▸ DOCUMENT SEGMENT:
********************

Adam Colborn, JD, director of government relations at the Academy of Managed Care Pharmacy (AMCP), also explains what health systems can do to improve patient access to biosimilars.
"The absence of interchangeability in the biosimilar market really is a pretty big obstacle for patients and pharmacists who are trying to dispense them," said Adam Colborn, JD, director of government relations at the Academy of Managed Care Pharmacy (AMCP).
How does the regulatory landscape of biosimilars vary between states?
Biosimilar regulation doesn't really vary too much between states. I think the clear overarching trend is a deference to federal authority and FDA assignment of interchangeability.
All states, except Hawaii, specifically incorporate federal statutory law into their biosimilar substitution and interchangeability laws. Often they include references to the Orange Book or the Purple Book, and so there's not a ton of variety between states. They don't necessarily all use the Orange Book or the Purple Book, or sometimes they cite to slightly different parts of the US Code, but for the most part they're pretty aligned on that. Hawaii, like I said, is the exception. They maintain their own state level list of interchangeable drugs that governs substitution in the state.

********************

▸ DATA FOR REVIEW:
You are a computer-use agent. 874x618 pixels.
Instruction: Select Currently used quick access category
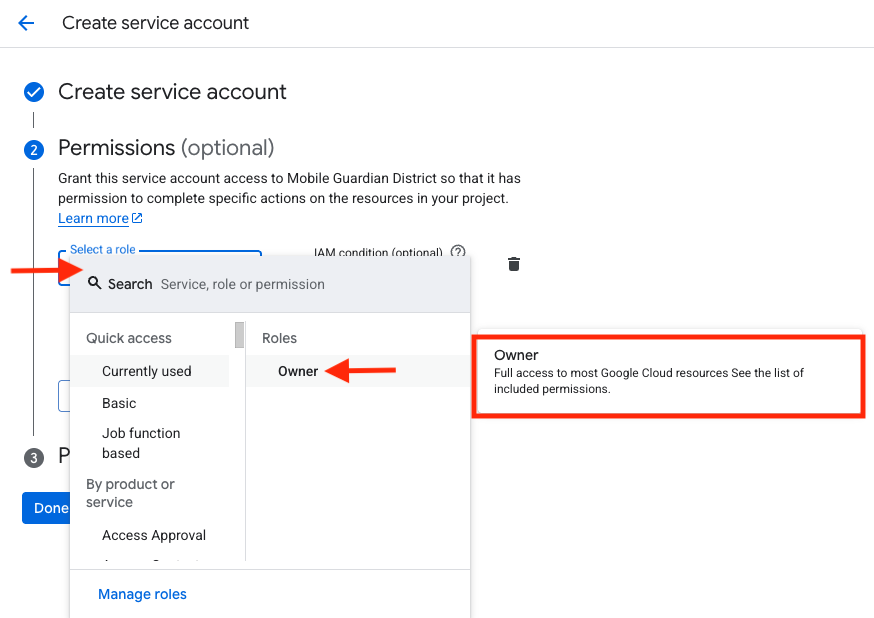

********************

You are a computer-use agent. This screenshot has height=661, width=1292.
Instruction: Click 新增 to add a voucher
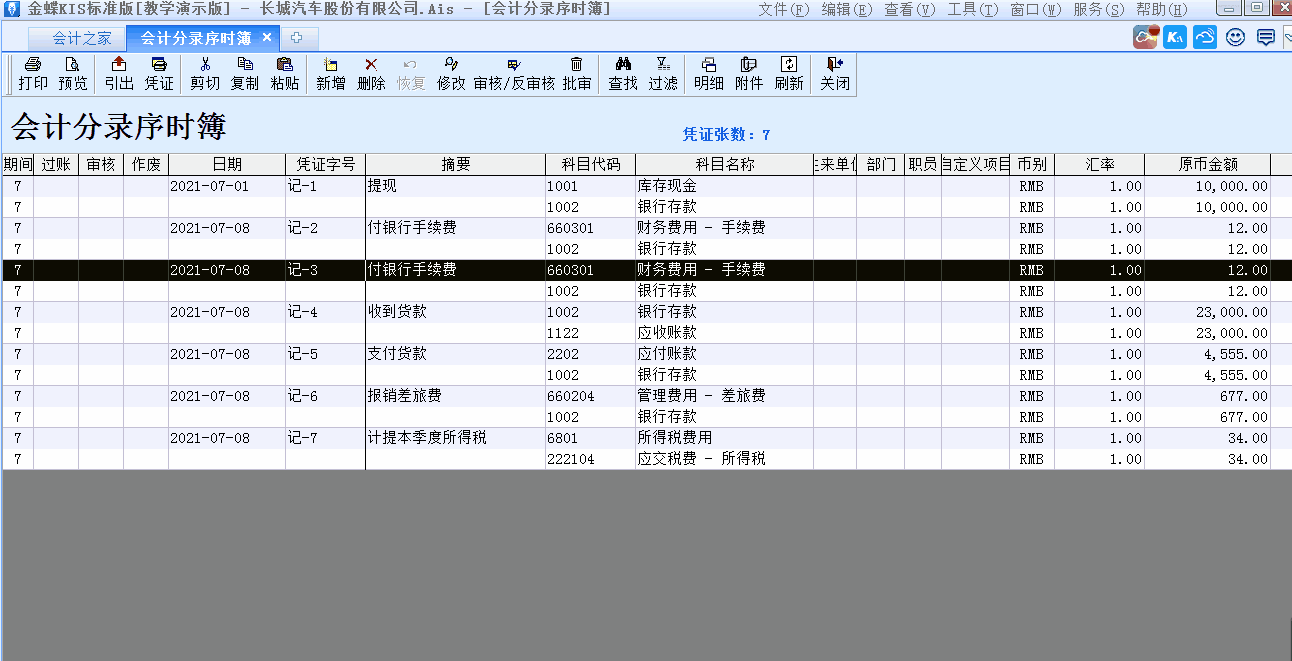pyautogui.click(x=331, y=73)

********************

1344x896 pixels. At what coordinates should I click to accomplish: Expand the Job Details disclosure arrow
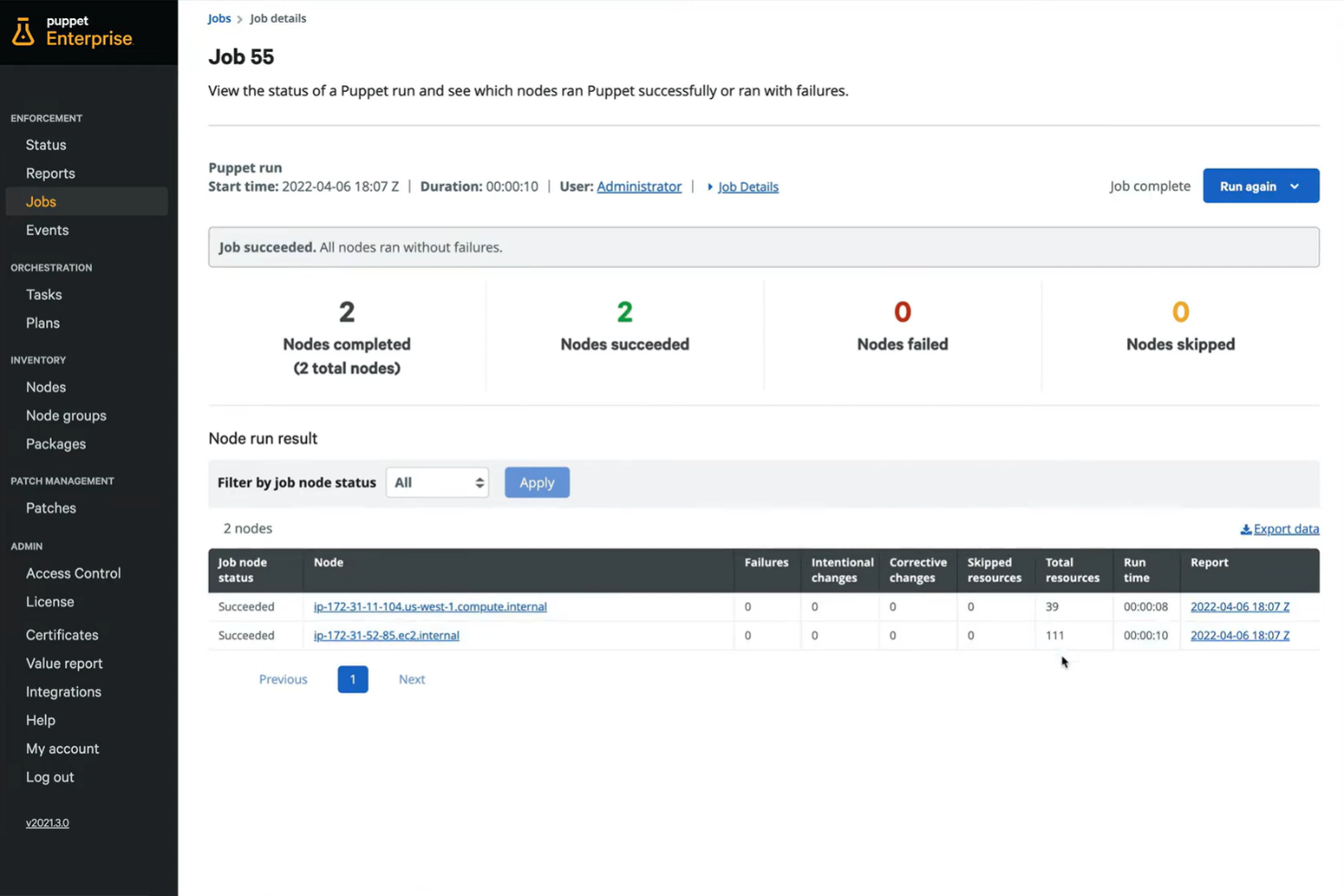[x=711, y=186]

********************

▸ REQUIREMENT 1: In the biosimilar interview, which state keeps its own state-level list of interchangeable drugs?
▸ REQUIREMENT 2: Set down the passage of the biosimilar interview that opens with the words containing "How does the" and closes with "in the state.".
▸ REQUIREMENT 3: Write the next part of the biosimilar interview, picking up after its final sentence.
The entries have nothing to do with the biosimilar interview.

▸ ANSWER SECTION 1: Hawaii.

▸ ANSWER SECTION 2:
How does the regulatory landscape of biosimilars vary between states?
Biosimilar regulation doesn't really vary too much between states. I think the clear overarching trend is a deference to federal authority and FDA assignment of interchangeability.
All states, except Hawaii, specifically incorporate federal statutory law into their biosimilar substitution and interchangeability laws. Often they include references to the Orange Book or the Purple Book, and so there's not a ton of variety between states. They don't necessarily all use the Orange Book or the Purple Book, or sometimes they cite to slightly different parts of the US Code, but for the most part they're pretty aligned on that. Hawaii, like I said, is the exception. They maintain their own state level list of interchangeable drugs that governs substitution in the state.

▸ ANSWER SECTION 3:
I think a uniform nationwide approach to biosimilars is preferable to a patchwork of state-level regulations, but I think the federal obstacles to interchangeability and biosimilar substitution leave a lot of room for improvement.
How can interchangeability pose as a barrier in the biosimilars market?
The absence of interchangeability in the biosimilar market really is a pretty big obstacle for patients and pharmacists who are trying to dispense them. There's a much higher regulatory benchmark for a biosimilar to receive an interchangeable designation than a small molecule drug.
Biosimilars have to, one, demonstrate that they are highly similar to the originator product, but they also have to demonstrate certain levels of potency, of purity, and then safety, as well. When we compare that to small molecule drugs, small molecule drugs only have to demonstrate that they are bioequivalent to the brand name. They have to have the same potency of the active ingredient over the same amount of time, which is much easier to do.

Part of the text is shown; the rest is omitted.